::: Material to process :::

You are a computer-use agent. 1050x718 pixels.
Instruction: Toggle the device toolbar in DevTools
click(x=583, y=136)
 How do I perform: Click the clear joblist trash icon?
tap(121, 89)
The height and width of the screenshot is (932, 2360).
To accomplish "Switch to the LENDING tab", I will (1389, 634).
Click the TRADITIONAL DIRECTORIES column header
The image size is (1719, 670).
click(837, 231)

:::

Give all of the entries again, word for word.

You are a computer-use agent. 1050x718 pixels.
Instruction: Toggle the device toolbar in DevTools
click(x=583, y=136)
 How do I perform: Click the clear joblist trash icon?
tap(121, 89)
The height and width of the screenshot is (932, 2360).
To accomplish "Switch to the LENDING tab", I will (1389, 634).
Click the TRADITIONAL DIRECTORIES column header
The image size is (1719, 670).
click(837, 231)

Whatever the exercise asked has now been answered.